GEOG 485:
GIS Programming and Software Development

Project 3: Data extraction for a pro hockey team's scouting department

PrintPrint

In this project, you'll use your new skills working with selections and cursors to process some data from a "raw" format into a more specialized dataset for a specific mapping purpose. The data from this exercise was retrieved from the National Hockey League's undocumented statistics API.

Download the data for this project

Background

In this exercise, suppose you are a data analyst for an NHL franchise.  In preparation for the league draft, the team general manager has asked you to make it possible for him to retrieve all current players born in a particular country (say, Sweden) broken down by position.  Your predecessor passed along to you the player shapefile, but unfortunately the player's birth country is not included as one of the attributes.  You do have a second shapefile of world country boundaries, though...

Task

Write a script that makes a separate shapefile for each of the three forward positions (center, right wing, and left wing) within the boundary of Sweden. Write this script so that the user can change the country or list of positions simply by editing a couple of lines of code at the top of the script.

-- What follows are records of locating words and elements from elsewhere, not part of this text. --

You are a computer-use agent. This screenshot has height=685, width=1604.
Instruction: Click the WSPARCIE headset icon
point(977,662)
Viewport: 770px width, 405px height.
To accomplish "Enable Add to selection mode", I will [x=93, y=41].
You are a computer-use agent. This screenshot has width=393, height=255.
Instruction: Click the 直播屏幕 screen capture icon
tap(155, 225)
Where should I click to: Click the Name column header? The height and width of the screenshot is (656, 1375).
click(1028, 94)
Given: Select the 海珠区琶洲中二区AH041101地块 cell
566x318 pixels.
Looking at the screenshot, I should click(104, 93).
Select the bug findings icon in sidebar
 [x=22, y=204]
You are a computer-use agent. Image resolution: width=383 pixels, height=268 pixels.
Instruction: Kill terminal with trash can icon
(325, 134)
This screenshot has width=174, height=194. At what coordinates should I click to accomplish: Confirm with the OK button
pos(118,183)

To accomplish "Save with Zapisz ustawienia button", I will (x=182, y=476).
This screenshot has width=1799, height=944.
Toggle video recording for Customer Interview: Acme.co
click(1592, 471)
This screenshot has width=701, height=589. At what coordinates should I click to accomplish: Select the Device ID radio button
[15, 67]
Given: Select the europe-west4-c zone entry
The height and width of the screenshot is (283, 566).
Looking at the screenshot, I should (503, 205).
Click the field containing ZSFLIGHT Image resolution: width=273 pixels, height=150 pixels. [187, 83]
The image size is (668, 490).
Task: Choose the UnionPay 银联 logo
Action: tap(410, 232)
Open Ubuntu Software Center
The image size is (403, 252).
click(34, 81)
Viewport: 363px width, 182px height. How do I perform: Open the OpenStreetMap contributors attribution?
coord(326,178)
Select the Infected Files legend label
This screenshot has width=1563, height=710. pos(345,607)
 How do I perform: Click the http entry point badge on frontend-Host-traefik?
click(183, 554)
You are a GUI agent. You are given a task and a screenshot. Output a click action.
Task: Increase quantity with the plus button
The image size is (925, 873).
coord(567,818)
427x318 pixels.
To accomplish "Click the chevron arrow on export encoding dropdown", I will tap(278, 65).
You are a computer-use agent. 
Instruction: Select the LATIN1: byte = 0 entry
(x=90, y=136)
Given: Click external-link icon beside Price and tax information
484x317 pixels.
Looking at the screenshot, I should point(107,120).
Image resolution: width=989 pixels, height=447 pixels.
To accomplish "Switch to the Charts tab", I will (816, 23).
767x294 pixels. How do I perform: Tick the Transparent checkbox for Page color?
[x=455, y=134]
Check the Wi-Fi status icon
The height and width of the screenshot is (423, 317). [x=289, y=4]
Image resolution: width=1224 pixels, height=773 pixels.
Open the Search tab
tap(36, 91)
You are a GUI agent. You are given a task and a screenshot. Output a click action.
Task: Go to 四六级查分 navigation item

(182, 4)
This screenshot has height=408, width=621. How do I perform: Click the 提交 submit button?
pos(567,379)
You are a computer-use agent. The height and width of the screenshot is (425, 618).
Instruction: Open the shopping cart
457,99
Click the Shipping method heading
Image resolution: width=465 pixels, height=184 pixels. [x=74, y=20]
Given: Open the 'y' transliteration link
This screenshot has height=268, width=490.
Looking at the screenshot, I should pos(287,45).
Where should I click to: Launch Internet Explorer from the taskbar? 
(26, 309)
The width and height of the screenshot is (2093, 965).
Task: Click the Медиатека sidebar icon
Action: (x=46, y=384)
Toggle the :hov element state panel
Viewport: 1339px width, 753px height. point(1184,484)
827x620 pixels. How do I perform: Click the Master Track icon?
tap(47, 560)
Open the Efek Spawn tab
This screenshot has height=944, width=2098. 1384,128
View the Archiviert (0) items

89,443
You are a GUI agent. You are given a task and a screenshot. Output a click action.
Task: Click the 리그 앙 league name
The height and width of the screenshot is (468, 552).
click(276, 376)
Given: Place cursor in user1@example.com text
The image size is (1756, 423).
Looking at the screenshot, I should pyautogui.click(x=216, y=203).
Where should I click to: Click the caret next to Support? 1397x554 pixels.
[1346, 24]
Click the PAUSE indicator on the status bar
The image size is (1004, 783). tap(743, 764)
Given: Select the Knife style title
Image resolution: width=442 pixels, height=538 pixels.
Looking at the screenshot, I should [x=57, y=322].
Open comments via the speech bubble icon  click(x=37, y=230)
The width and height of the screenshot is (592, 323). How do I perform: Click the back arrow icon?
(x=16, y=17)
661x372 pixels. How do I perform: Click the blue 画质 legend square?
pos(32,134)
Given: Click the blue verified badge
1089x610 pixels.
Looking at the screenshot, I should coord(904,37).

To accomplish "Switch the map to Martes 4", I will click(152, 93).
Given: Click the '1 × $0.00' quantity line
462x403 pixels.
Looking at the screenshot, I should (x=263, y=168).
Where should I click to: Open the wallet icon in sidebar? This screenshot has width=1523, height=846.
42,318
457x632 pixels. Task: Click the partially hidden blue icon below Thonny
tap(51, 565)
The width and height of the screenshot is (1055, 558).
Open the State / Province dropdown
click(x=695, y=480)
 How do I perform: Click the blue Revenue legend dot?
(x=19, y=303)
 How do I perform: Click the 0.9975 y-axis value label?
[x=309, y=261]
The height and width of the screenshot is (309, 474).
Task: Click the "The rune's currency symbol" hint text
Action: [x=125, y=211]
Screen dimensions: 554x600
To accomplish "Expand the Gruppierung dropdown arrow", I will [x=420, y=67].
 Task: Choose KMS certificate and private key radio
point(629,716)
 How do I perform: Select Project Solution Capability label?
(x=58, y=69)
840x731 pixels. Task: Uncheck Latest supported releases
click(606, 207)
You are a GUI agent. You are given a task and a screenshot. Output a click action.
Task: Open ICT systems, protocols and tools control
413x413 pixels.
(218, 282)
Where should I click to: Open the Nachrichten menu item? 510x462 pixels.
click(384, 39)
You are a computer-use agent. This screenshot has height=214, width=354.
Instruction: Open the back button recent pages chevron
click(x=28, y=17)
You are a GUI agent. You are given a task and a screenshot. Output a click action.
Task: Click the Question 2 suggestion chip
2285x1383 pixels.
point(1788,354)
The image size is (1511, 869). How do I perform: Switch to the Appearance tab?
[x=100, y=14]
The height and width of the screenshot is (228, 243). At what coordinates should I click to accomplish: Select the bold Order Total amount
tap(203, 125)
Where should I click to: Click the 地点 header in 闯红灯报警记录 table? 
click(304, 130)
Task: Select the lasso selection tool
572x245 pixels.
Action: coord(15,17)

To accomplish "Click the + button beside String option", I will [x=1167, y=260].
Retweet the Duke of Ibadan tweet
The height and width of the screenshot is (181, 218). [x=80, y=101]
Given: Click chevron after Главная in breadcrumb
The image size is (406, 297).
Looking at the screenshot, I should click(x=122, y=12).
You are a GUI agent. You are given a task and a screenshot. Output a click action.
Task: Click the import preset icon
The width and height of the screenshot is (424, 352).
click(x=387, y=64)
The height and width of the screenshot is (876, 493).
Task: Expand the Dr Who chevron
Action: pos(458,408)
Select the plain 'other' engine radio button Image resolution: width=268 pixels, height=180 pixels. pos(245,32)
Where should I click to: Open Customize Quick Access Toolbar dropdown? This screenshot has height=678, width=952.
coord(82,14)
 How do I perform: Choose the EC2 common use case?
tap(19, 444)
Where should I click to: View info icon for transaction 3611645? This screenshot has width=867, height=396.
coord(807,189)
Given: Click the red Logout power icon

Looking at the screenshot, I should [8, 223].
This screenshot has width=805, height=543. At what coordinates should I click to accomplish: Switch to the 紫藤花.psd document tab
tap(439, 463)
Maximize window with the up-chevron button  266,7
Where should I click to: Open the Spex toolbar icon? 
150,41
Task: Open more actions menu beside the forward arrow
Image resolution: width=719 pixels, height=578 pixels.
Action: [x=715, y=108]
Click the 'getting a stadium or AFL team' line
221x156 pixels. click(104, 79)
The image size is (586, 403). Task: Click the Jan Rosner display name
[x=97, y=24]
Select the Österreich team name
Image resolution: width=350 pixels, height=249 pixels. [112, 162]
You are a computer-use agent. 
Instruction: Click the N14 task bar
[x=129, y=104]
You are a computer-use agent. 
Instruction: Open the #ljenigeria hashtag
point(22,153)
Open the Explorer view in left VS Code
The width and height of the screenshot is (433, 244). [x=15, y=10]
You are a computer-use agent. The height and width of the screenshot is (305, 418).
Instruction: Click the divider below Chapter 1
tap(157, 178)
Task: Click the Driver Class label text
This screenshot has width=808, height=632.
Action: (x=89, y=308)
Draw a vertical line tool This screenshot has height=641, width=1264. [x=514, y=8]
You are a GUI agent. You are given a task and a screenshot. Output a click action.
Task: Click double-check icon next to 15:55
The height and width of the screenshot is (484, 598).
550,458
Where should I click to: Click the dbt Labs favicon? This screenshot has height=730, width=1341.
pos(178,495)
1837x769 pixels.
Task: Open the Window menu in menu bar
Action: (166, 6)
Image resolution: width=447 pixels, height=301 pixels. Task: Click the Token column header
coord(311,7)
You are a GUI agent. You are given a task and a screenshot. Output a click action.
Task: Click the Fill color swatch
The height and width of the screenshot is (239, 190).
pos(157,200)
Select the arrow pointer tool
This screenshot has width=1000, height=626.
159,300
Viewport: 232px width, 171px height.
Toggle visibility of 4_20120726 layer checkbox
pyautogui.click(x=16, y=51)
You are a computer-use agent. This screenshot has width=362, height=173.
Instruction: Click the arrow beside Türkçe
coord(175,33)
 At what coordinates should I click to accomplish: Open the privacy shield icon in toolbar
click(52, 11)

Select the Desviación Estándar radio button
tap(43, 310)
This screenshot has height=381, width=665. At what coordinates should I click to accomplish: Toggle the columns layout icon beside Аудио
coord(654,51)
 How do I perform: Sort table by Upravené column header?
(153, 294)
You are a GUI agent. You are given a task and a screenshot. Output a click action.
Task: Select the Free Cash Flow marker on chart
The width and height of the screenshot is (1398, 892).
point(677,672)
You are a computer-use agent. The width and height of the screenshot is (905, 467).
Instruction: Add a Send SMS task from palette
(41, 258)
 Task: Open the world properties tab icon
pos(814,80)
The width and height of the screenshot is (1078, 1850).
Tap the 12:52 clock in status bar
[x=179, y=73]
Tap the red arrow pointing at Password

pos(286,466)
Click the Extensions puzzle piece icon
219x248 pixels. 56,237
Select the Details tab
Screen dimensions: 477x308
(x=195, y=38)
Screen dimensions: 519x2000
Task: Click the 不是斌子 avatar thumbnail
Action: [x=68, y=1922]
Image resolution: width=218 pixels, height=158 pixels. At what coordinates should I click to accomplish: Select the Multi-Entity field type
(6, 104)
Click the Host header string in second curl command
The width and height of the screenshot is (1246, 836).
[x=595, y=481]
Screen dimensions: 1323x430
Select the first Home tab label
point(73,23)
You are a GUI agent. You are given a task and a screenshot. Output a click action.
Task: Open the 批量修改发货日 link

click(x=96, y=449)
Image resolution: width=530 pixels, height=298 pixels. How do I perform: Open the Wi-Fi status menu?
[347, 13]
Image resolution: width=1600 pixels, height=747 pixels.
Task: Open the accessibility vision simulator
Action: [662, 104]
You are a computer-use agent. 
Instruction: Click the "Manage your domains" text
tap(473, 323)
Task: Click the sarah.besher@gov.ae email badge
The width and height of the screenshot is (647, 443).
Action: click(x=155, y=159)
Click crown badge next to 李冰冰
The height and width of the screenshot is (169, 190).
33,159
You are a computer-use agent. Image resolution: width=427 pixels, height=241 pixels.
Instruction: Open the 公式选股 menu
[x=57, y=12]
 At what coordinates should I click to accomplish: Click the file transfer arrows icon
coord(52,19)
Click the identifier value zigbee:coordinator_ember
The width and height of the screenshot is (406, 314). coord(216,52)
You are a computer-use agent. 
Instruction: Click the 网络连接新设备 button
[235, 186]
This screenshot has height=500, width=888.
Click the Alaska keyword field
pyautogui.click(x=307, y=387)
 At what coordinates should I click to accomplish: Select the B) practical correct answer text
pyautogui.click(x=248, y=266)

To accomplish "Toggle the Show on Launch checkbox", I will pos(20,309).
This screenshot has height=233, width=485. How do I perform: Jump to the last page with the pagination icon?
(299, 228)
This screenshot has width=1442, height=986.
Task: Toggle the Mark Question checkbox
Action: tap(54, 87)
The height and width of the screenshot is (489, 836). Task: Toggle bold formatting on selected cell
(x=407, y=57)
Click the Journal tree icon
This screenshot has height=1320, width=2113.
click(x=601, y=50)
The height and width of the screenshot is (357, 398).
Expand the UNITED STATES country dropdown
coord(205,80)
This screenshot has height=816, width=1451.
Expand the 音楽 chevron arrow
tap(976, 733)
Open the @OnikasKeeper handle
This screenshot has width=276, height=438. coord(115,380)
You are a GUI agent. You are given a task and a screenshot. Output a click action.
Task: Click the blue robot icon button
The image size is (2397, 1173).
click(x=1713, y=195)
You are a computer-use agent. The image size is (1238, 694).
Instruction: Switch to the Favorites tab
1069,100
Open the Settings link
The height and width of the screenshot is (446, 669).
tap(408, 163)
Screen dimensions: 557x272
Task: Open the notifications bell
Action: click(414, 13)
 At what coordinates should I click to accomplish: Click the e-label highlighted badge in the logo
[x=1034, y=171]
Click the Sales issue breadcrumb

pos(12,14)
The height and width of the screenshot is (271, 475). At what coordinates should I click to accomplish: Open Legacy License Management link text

In browsing the attribute table, you'll note that player heights and weights are stored in imperial units (feet & inches and pounds).  As part of this extraction task, to simplify comparisons against scouting reports written using metric units, you should also add two new numeric fields to the attribute table -- to the new shapefiles only, not the original nhlrosters.shp -- to hold height and weight values in centimeters and kilograms.  For every record, populate these fields with values based on the following formulas:

height_cm = height (in inches) * 2.54

weight_kg = weight (in pounds) * 0.453592

Your result should look something like the figure below if viewed in Pro.  The custom symbolization and labels are not required to be part of your script.

Map of Project 3 results

Figure 3.5  Example output from Project 3, viewed in Pro. 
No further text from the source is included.